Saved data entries

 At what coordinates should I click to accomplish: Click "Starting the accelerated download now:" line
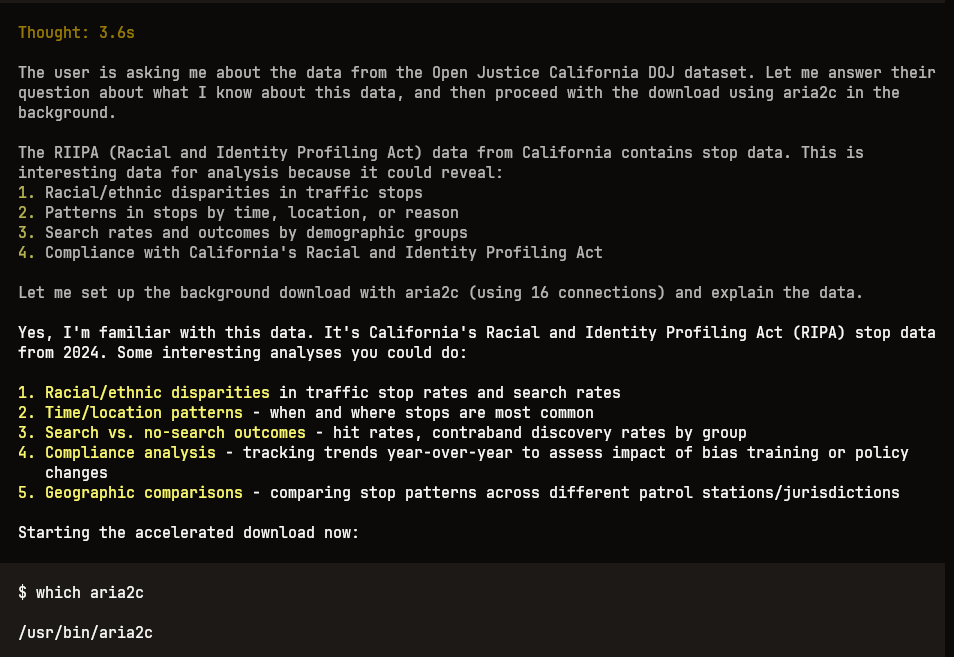[x=189, y=533]
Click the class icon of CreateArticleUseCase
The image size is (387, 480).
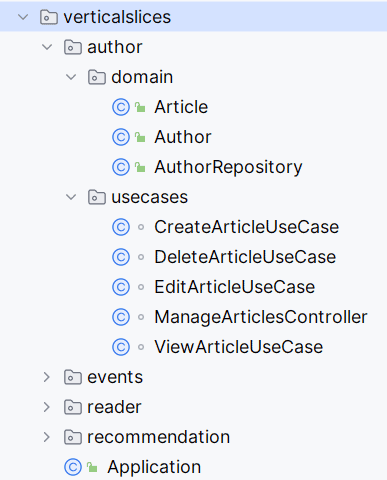(x=121, y=227)
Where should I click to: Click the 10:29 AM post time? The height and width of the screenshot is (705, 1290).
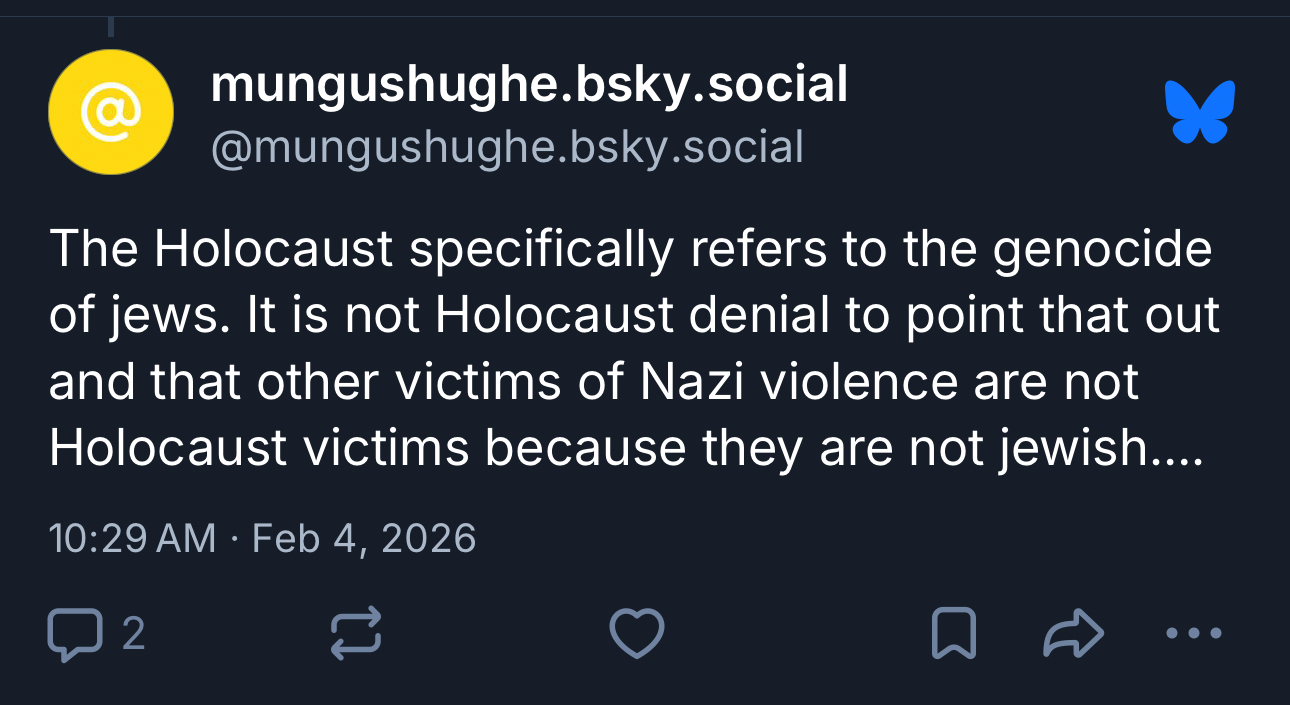coord(132,539)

**PROBLEM DESCRIPTION**
The data above needs to be retyped exactly, with the images left out.

**TASK ANSWER**
 At what coordinates should I click to accomplish: Click "Starting the accelerated download now:" line
[x=189, y=533]
Click the class icon of CreateArticleUseCase
The image size is (387, 480).
(x=121, y=227)
Where should I click to: Click the 10:29 AM post time? The height and width of the screenshot is (705, 1290).
coord(132,539)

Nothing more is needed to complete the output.